The ongoing hostilities in the Middle East, particularly between the US and Iran, have led to a significant spike in oil prices, raising concerns about inflationary pressures and potential interest rate hikes. As geopolitical tensions escalate, markets are bracing for a turbulent economic landscape, with implications for both consumers and policymakers worldwide.
Oil Prices on the Rise
Following a series of retaliatory attacks over the weekend, Brent crude oil prices surged to approximately $79 (£59) per barrel by Monday afternoon, marking an increase of about $6 or 8.5% in a single day. This rise is particularly alarming given that prices had already climbed from just above $60 at the beginning of the year as tensions intensified between the US and Iran.
The situation is further complicated by rising natural gas prices, which saw a staggering 38% increase on Monday. This escalation is largely due to disruptions in the vital maritime route of the Strait of Hormuz, a crucial corridor for liquid natural gas supplies and oil transport. The state-owned Qatari firm, QatarEnergy, announced a halt in production at two facilities following drone attacks, exacerbating supply concerns.
Geopolitical Risks and Economic Fallout
The potential for prolonged disruptions through the Strait of Hormuz, responsible for transporting about 20% of the world’s oil, poses a critical risk to global energy markets. Insurers are reportedly hesitant to cover tankers traversing this route, leading to a notable decline in shipping activity. Some vessels are even avoiding the Suez Canal, as the region remains engulfed in conflict, which could further inflate shipping costs for a variety of goods.

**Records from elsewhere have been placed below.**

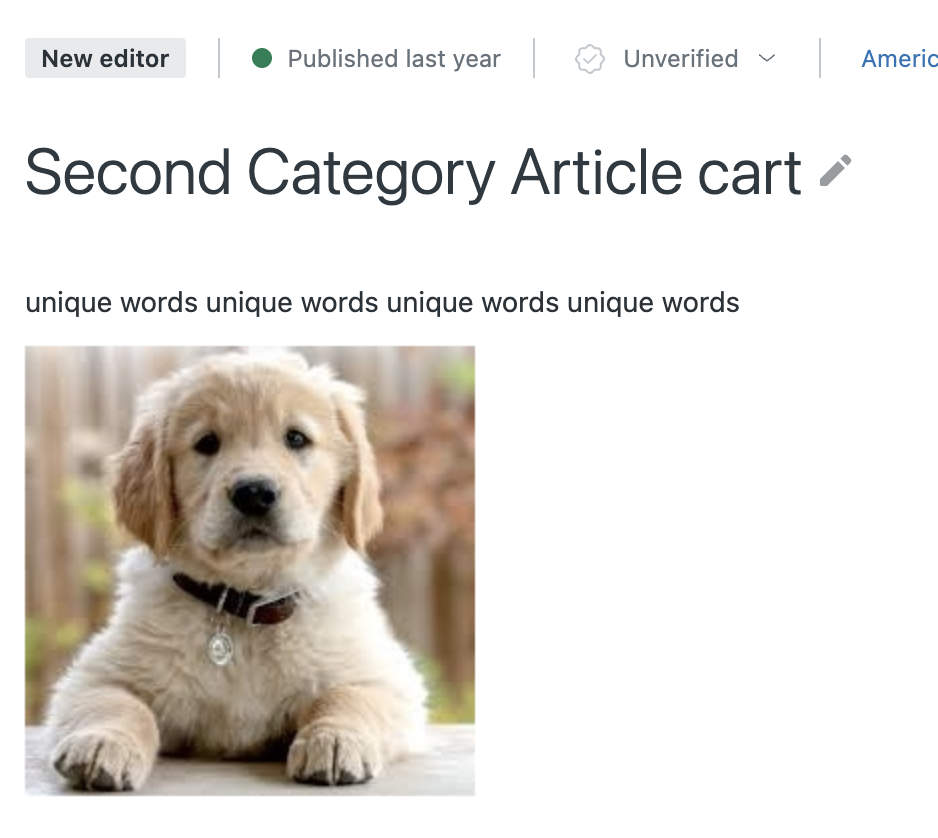Select the puppy image in the article
The height and width of the screenshot is (838, 938).
(x=250, y=570)
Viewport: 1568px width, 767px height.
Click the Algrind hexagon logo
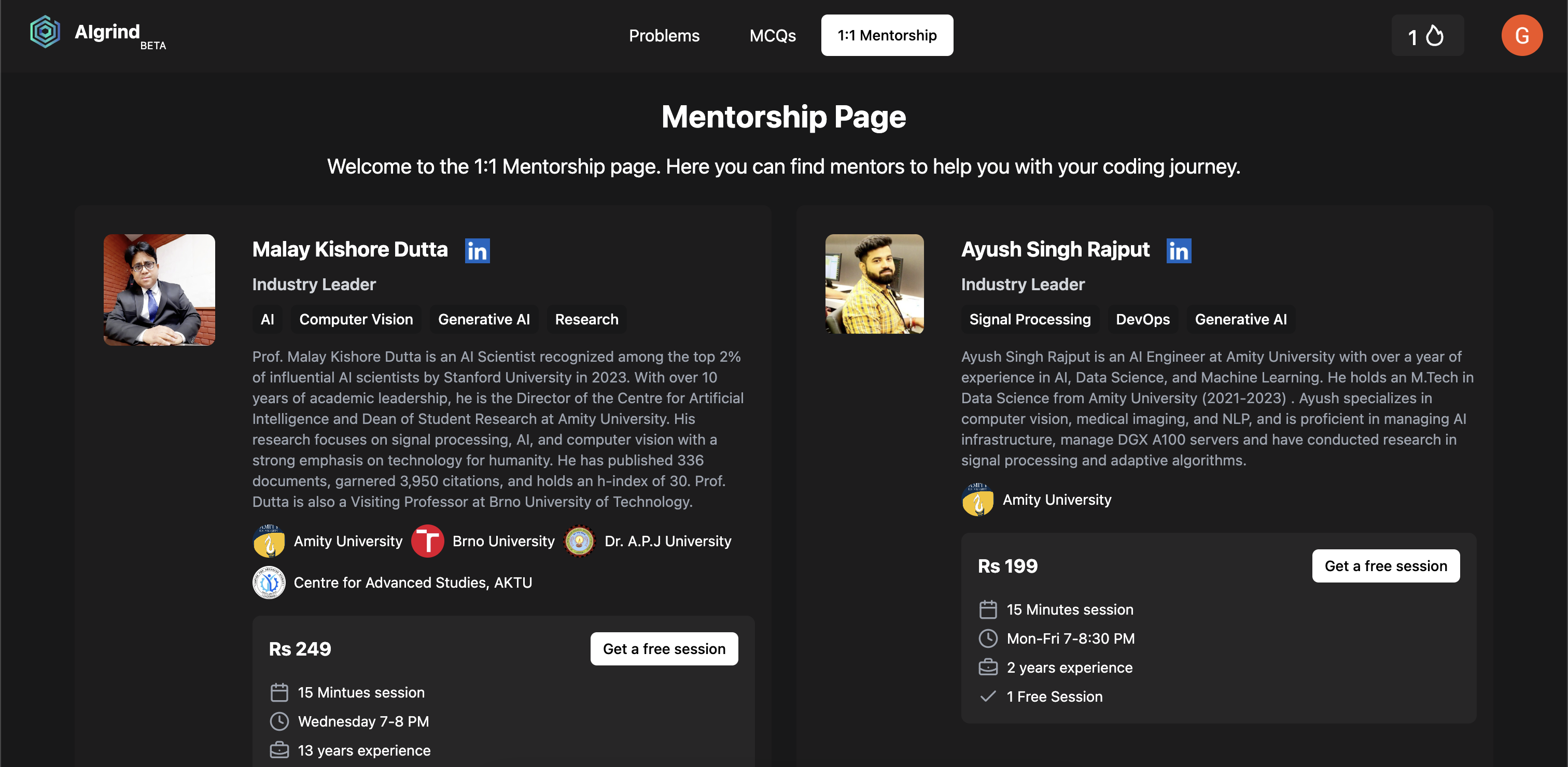45,32
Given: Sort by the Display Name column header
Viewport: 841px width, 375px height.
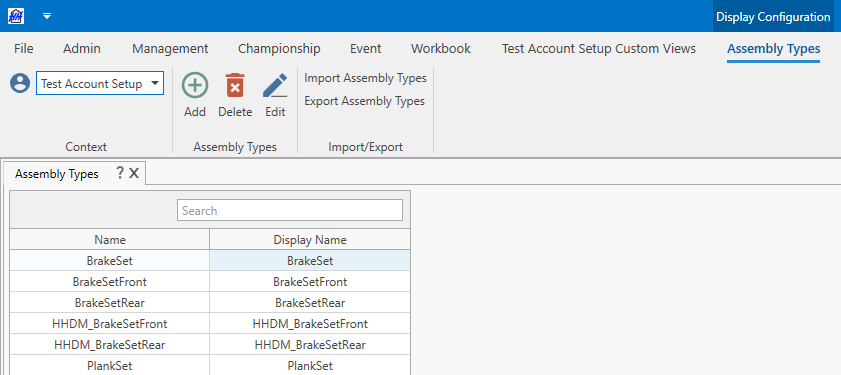Looking at the screenshot, I should [x=310, y=240].
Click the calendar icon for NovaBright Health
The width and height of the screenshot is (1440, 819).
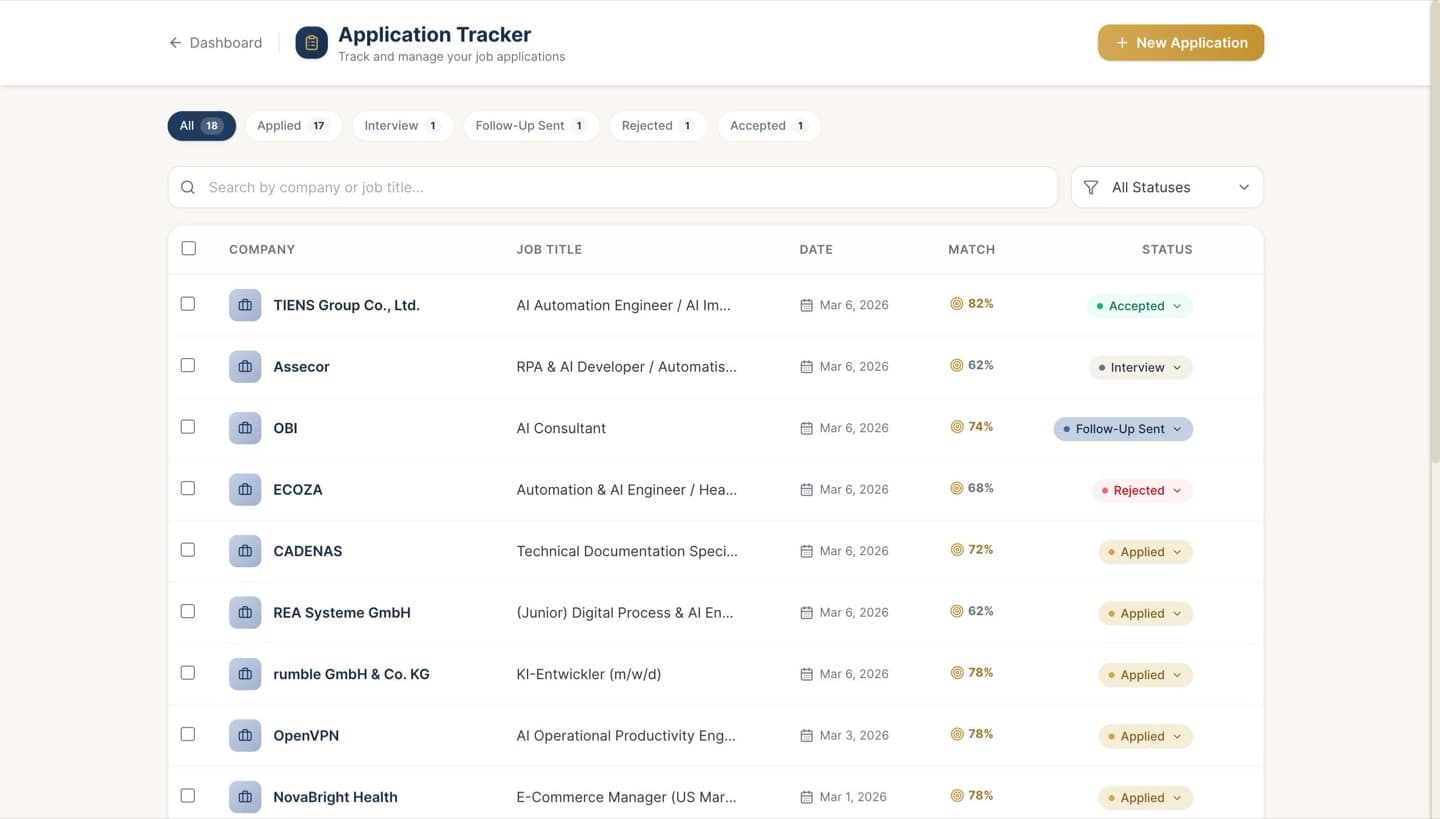click(806, 796)
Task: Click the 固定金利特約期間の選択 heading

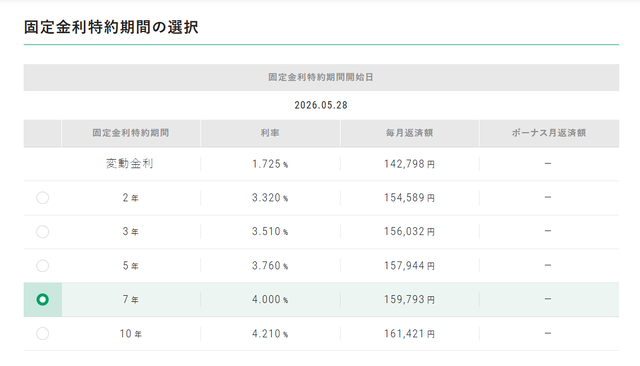Action: [111, 27]
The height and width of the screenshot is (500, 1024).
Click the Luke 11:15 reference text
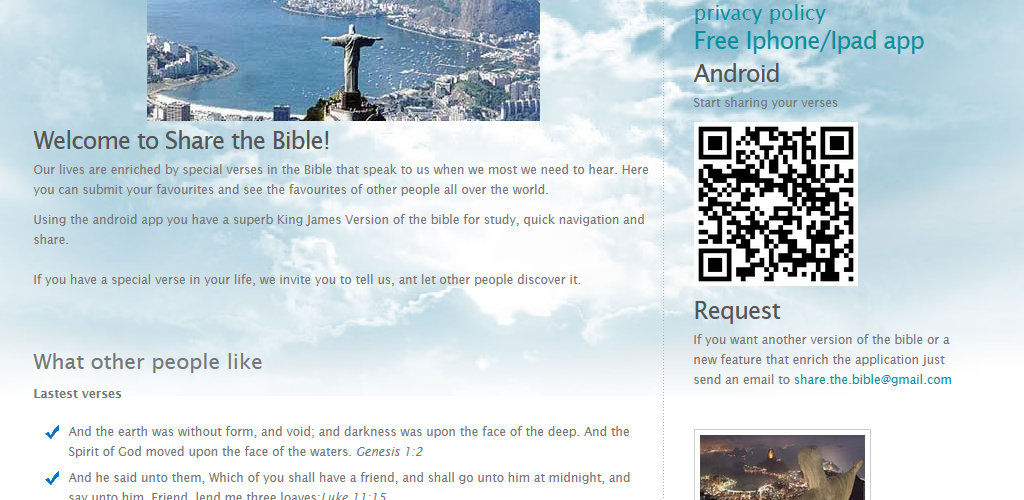click(353, 495)
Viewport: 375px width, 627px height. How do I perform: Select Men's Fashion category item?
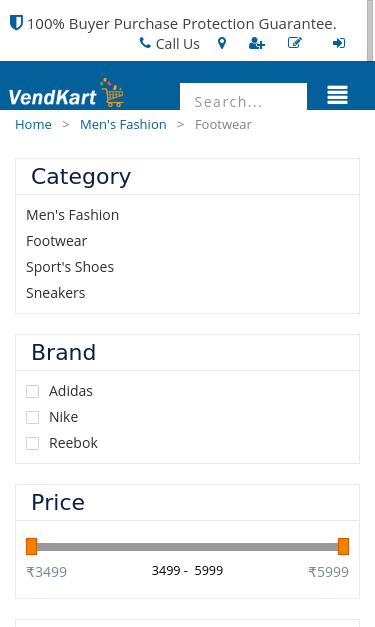(72, 215)
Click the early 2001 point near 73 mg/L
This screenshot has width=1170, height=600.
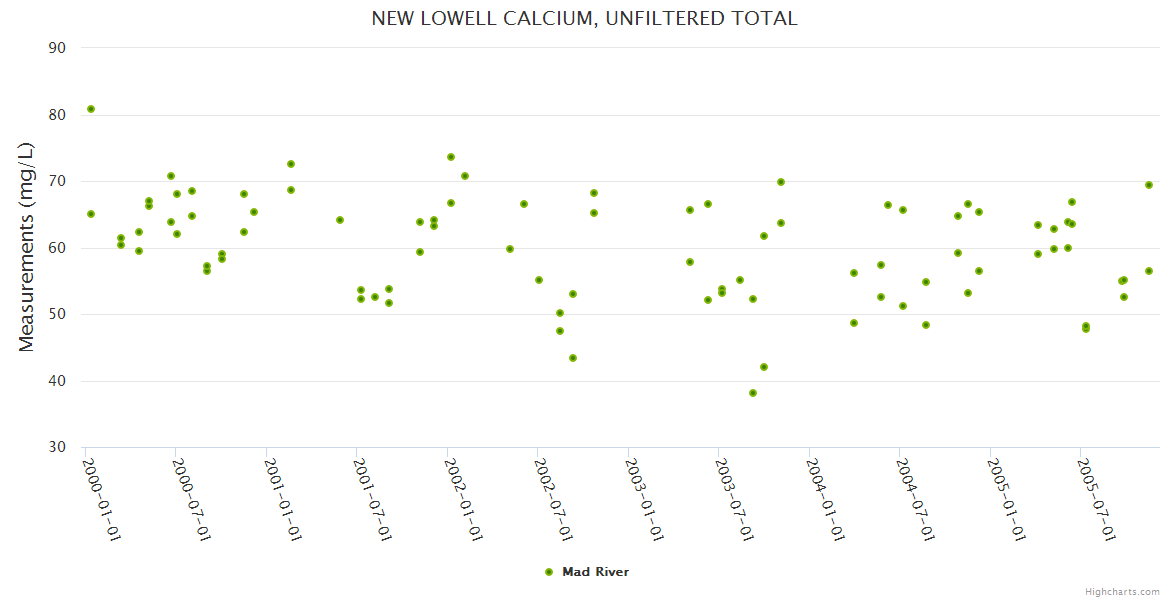[291, 164]
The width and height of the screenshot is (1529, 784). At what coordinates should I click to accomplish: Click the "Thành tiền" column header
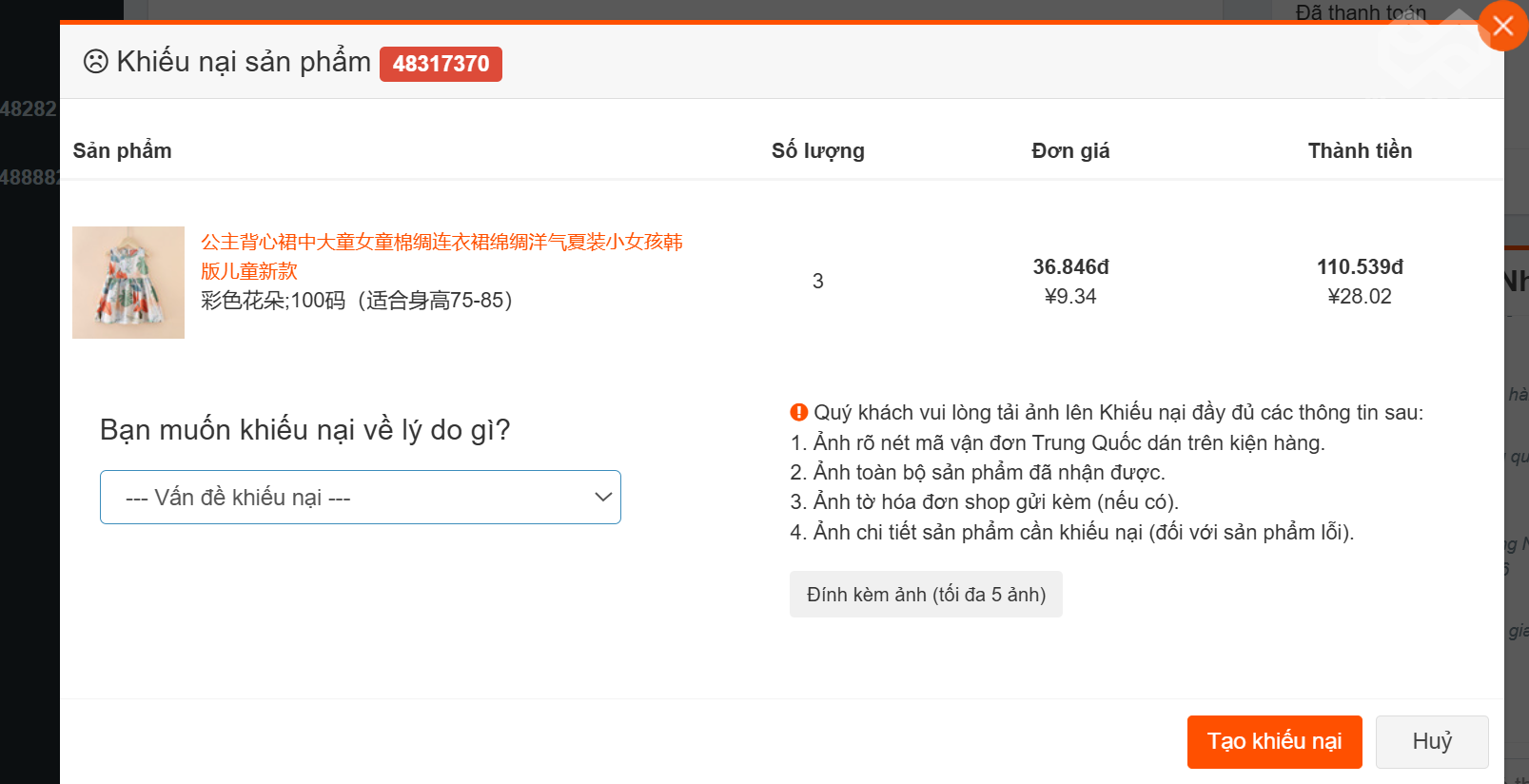click(1359, 150)
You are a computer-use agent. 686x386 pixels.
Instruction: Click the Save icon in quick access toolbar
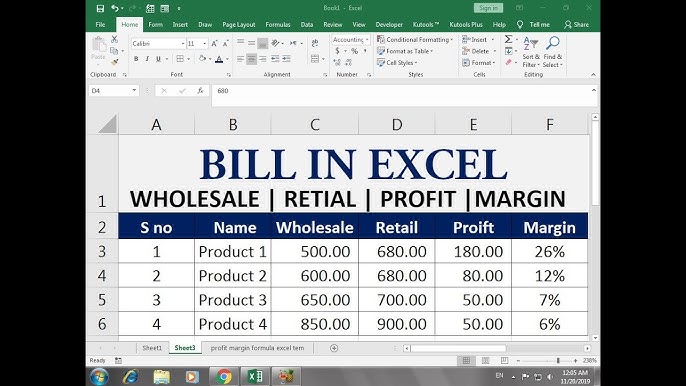100,8
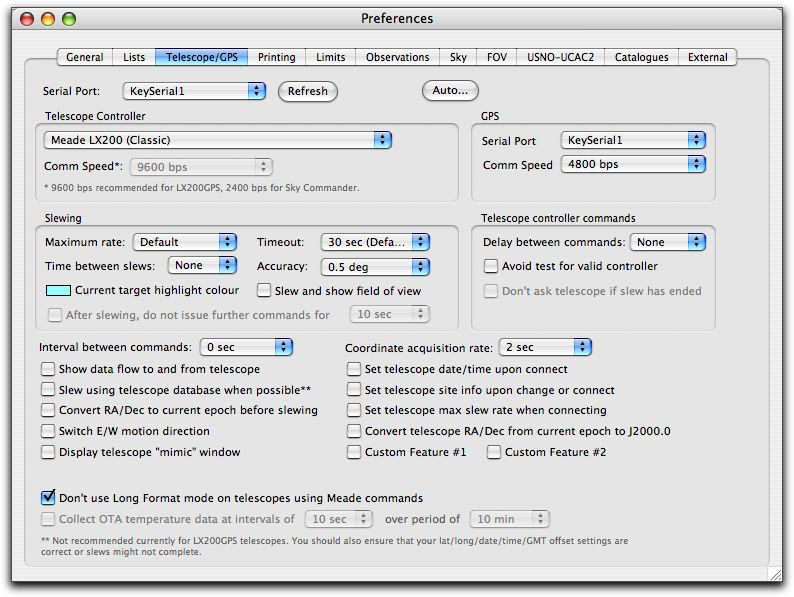
Task: Open the GPS Comm Speed dropdown
Action: [633, 164]
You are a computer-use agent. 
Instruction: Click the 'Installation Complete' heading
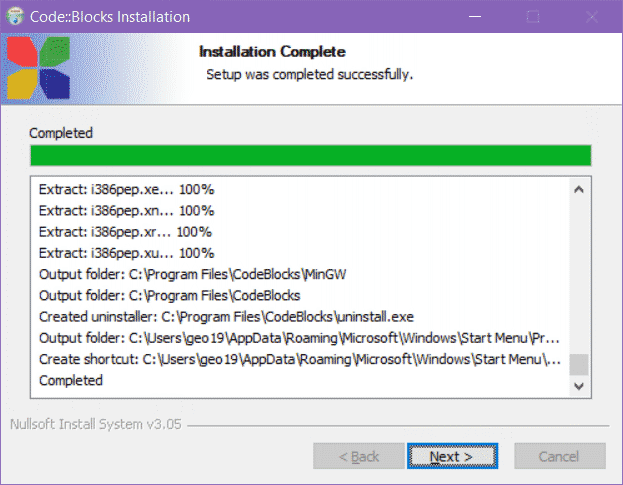272,52
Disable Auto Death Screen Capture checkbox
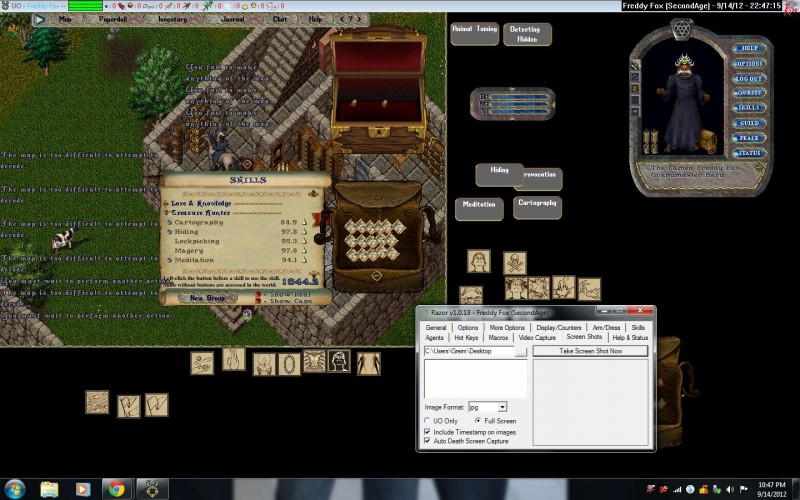Screen dimensions: 800x500 pos(428,440)
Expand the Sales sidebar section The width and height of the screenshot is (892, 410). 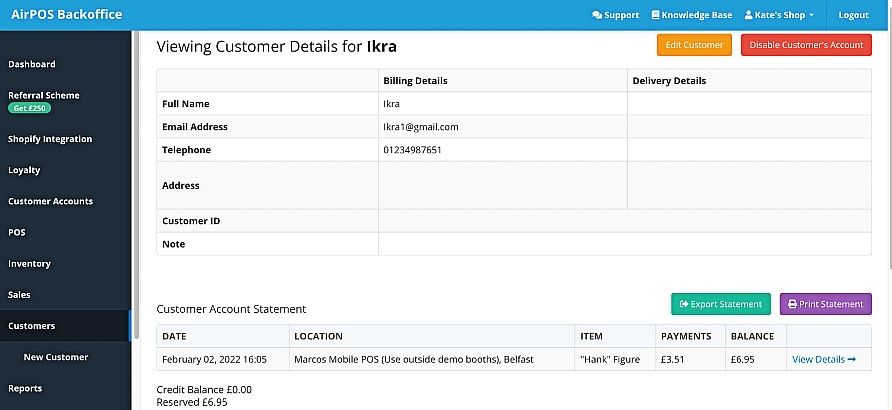19,295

Goldman Sachs economists warn that if the Strait were to be entirely blocked for an extended period, oil prices could surge by as much as $15 per barrel. However, this could be partially alleviated by increasing supplies through alternative routes. The Opec+ cartel has already indicated a willingness to modestly raise production quotas in response to these pressures.
Central Banks Face Dilemma
This latest surge in energy prices comes at a precarious moment for policymakers, many of whom believed they were finally overcoming the inflationary shocks triggered by the pandemic and geopolitical disruptions. Central banks typically adopt a “look through” approach to temporary supply shocks; however, the Bank of England and others are increasingly wary of persistent inflation expectations.
As of Monday morning, the probability of a rate cut by the Bank of England at its upcoming meeting on 19 March dropped to 69%, down from approximately 80% the previous week. This shift underscores the growing concern over inflation, particularly if energy prices continue to rise.
Economists are divided on the potential consequences of sustained high oil prices. Neil Shearing, chief economist at Capital Economics, emphasised that the duration of the price shock is as critical as its intensity. If prices stabilise or decrease within a few months due to de-escalation or increased production, the inflationary impact may be limited. Conversely, should prices exceed $90-100 per barrel and remain elevated, developed markets could see inflation rates soar by an additional 0.8%, prompting central banks to reconsider their monetary policy strategies.
The Broader Economic Implications
The ramifications of escalating oil prices are not limited to the energy sector. Economies in the Middle East, such as Dubai, which have positioned themselves as attractive hubs for tourism and international business, may struggle to maintain their appeal in light of widespread reports of conflict and instability. This could deter investment and consumer confidence, further complicating the economic landscape.

As the situation unfolds, the critical question remains: how high will oil prices rise, and for how long? The uncertainty surrounding the conflict suggests that markets will need to remain vigilant, as the potential for further escalation looms over global energy supplies.
Why it Matters
The ongoing conflict in the Middle East and its impact on oil prices serve as a stark reminder of the interconnectedness of global markets. As energy costs rise, consumers worldwide may face increased prices for goods and services, further straining household budgets. Policymakers are now confronted with the dual challenge of managing inflation while fostering economic growth in an environment fraught with uncertainty. The outcome of this geopolitical crisis could have far-reaching implications for economic stability, not just in the regions directly affected, but across the globe.